That's all well and good, but let's get to the point. The Egyptians, as far as we have been taught, worshipped many idols and gods. The Bible says:

" I am the LORD thy God, which have brought thee out of the land of Egypt, out of the house of bondage. Thou shalt have no other gods before me.

Thou shalt not make unto thee any graven image, or any likeness of any thing that is in heaven above, or that is in the earth beneath, or that is in the water under the earth.
Thou shalt not bow down thyself to them, nor serve them: for I the LORD thy God am a jealous God." (Exodus 20:2-5).

But what is the Bible? Who wrote it? Seriously...who wrote the Bible?  We're told that that the Bible comes from God. But - doesn't everything come from God? In any other circumstances, would you base your life on a book when you didn't know the author(s) or where it came from? And when, if you asked, you were told "it came from God".  Wouldn't that at least raise an eyebrow? We're told in particular that the Torah or the Five books of Moses were written by Moses. Yet, in Deuteronomy, the fifth book of Moses we find:

Deuterononmy 34:5-6 : "So Moses the servant of the LORD died there in the land of Moab, according to the word of the LORD. And he buried him in a valley in the land of Moab, over against Beth-peor: but no man knoweth of his sepulchre unto this day". Who wrote that part? Did Moses write about his own death? And to what era is "unto this day" referring?

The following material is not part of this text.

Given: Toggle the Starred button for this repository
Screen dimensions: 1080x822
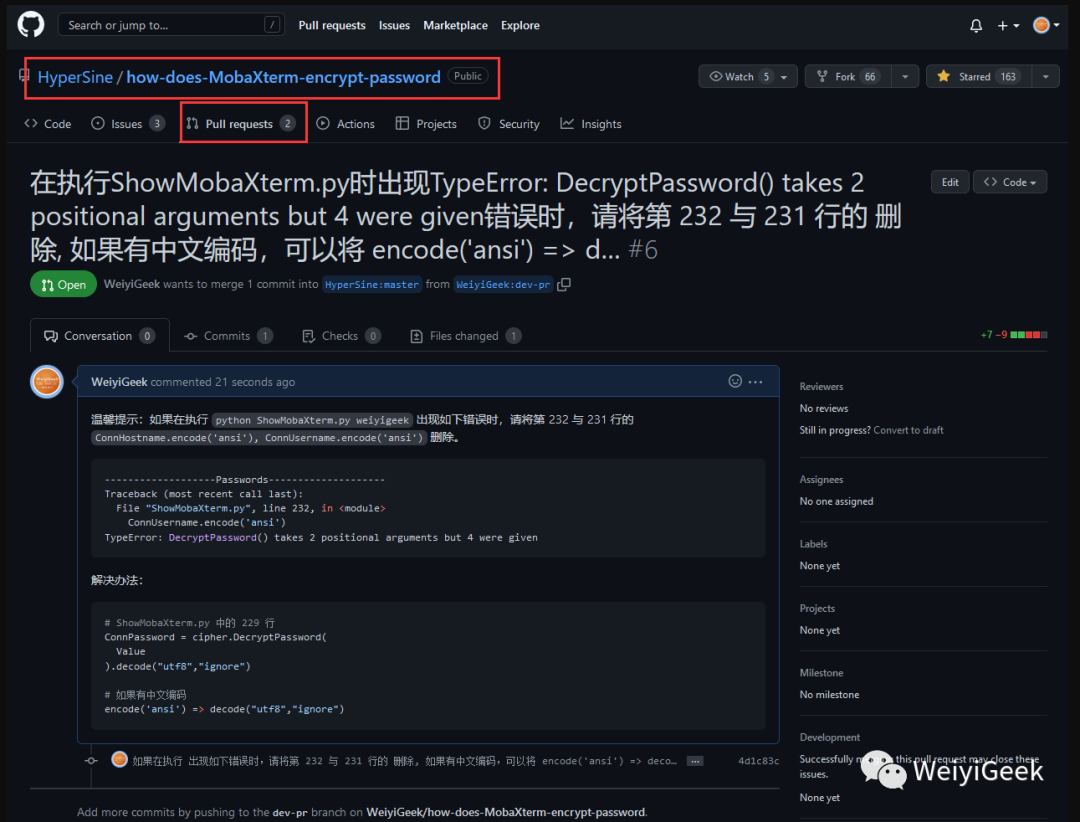Looking at the screenshot, I should click(979, 76).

Biblical scholars now agree that the Old Testament is a work of many hands and many centuries, that it was composed (from various sources) near 450 BC., in Judah under Persian rule, and acknowledge that it remains of unknown origin. As a historical record it has proven unreliable.  According to scholar Robin Lane Fox, "a question arises as to the truthfulness of the Pentateuch. If it was written so long after the events it describes, how can we be sure that they actually happened, let alone that they are reported accurately?"

For example, in Exodus 12:37 we read: "And the children of Israel journeyed from Rameses to Succoth, about six hundred thousand on foot that were men, beside children." Including women and children estimates number the amount of Hebrews leaving Egypt at 2.5 million. However, there is no record of this monumental event in any of the meticulous records kept by the Egyptians, whose population was estimated at 3 million at the time. An emigration like that would have collapsed the economy if not the country. That's like if the population of California, Texas, New York, and all of the South disappeared in 2012 and there was no reocrd of it in any census. Further, there is no archeological evidence showing the existence of any Hebrews in Sinai at all. Out of 2.5 million people, not a pot, a grave or a bone have been found anywhere. And be assured that modern Israeli arhceologists have been actively digging for centuries, looking for proof and some confirmation of this event. 

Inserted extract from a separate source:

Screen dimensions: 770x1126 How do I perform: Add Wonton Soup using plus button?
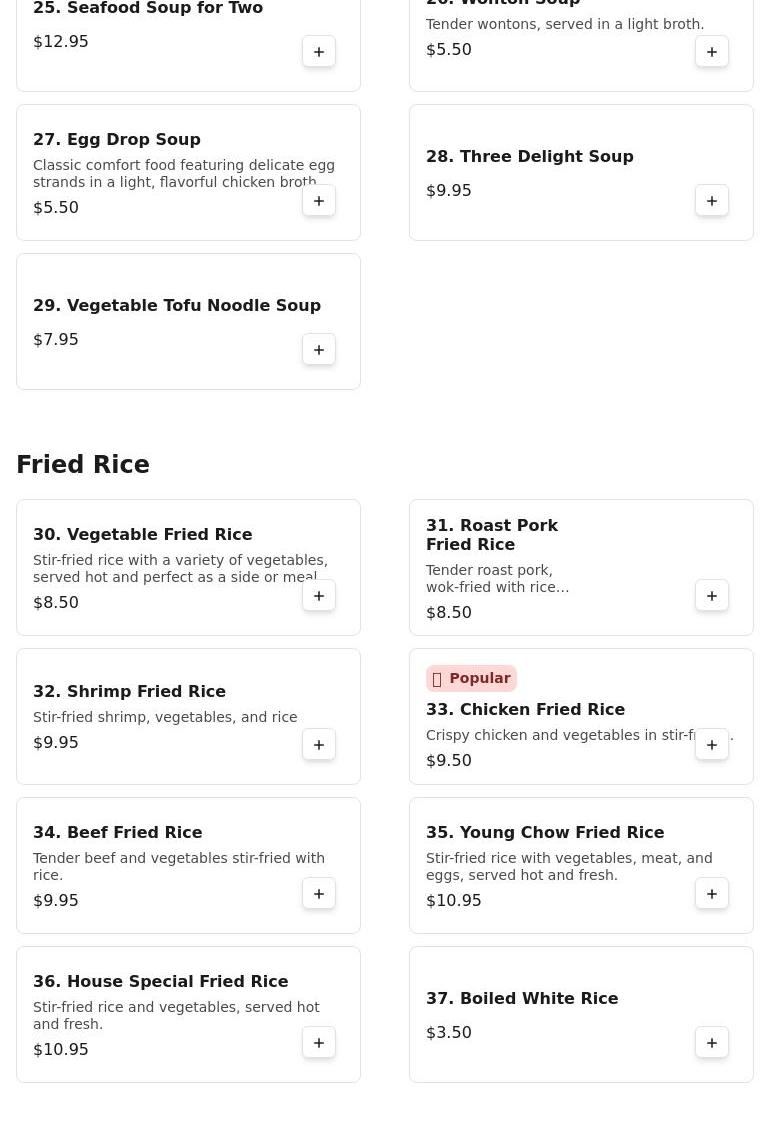pos(712,52)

So then, we are told that the Bible was written by men "inspired by God."
But let's look at Mark 16:15, 16 and 19.
"And he (Jesus) said unto them, Go ye into all the world, and preach the gospel to every creature.
He that believeth and is baptized shall be saved; but he that believeth not shall be damned.
... So then after the Lord had spoken unto them, he was received up into heaven, and sat on the right hand of God. "

Earlier in Matthew 15 Jesus made it clear that he was not "sent but unto the lost sheep of the house of Israel." Now he's saying the opposite. How is this contradiction reconciled? Then he's saying that every creature in the world who isn't baptized and doesn't believe in him will be damned. What about the people in North America at the time, or Australia or Mali? How is that possible? What
happened to mercy, justice and forgiveness?
Then it says Jesus sat on the "right hand of God."  If Jesus is God how does he sit on the right hand of God?? Note,  it doesn't say the right hand of the Father, it says God.
Don't bother trying to come up with explanations to these questions because none of these verses were written by the author of Mark. They were added centuries later, by men who were trying to insert their own doctrine and their own understandings (or misunderstandings) into the Bible using distinctive words and language not occurring elsewhere in the Gospel. Look it up. None of Mark 16:9-20 was found in any of the earlier manuscripts before the third century. There were many additions, redactions, revisions etc., over the years  to what we call the Bible until it was finished by the year 150 AD, and formalized in the Second Council of Trullan of 692.
Were these men, deceptiviely adding their own opinions into the Bible, also inspired by God?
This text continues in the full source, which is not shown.